But Kigali’s influence extends beyond that. In some instances, it has used financial incentives to compromise Ugandan officials.
We understand three officers working with Immigration were arrested on Monday. The three whose work station is at Entebbe airport had received a bribe in exchange for deleting a red flag raised by Ugandan security on Annie Tabura’s name.
The case of MTN Uganda and the staffers Olivier Prentout and Annie Tabura begs the question – how much influence does Kigali wield in Uganda’s domestic affairs and how deep have the systems been compromised? That a teleco, a private firm owned by neither Rwanda nor Uganda can be infiltrated to that extent raises more concerns on how long Rwanda’s invisible arm spreads. But it is also the latest in a series of events that highlight the souring relations between Kampala and Kigali but which reality both sides continue to dismiss publicly.
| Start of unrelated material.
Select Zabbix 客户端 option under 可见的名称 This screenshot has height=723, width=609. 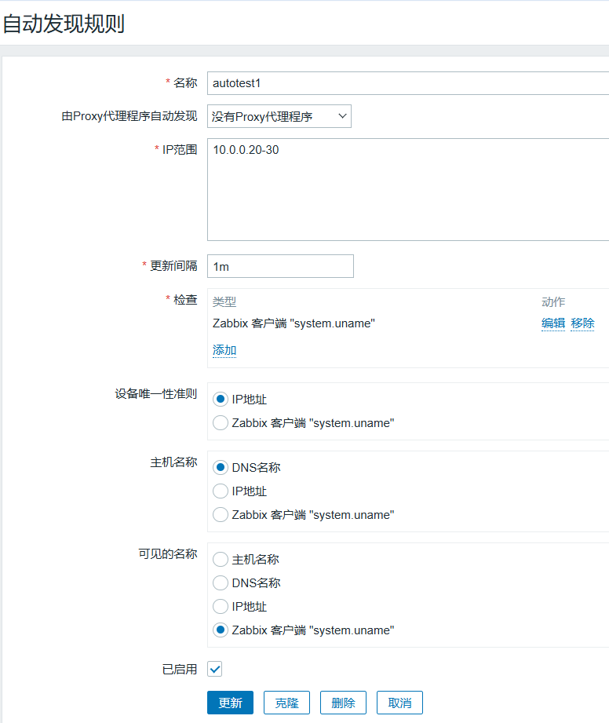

The strained relations have been characterized by counter accusations between Kigali and Kampala administrations.
Kigali in a protest note to Kampala in December 2017 accused Uganda of facilitating rebel elements tied to the diaspora based opposition group, RNC and arresting Rwanda nationals. This was preceded by Uganda’s arrest and deportation of Rwandan nationals following a number of murders in Uganda.
Uganda explained that the arrested and deported Rwandans were involved in espionage and crime perpetrated with the aid of some elements in Uganda Police Force who have since been charged by the General Court Martial. Kampala also accused Rwanda of committing kidnappings and illegal repatriation of Rwandan refugees living in Uganda.
When Presidents Yoweri Museveni and Kagame met in Entebbe in March last year, they blamed the friction in bilateral relations to unverified intelligence by security agencies in both countries.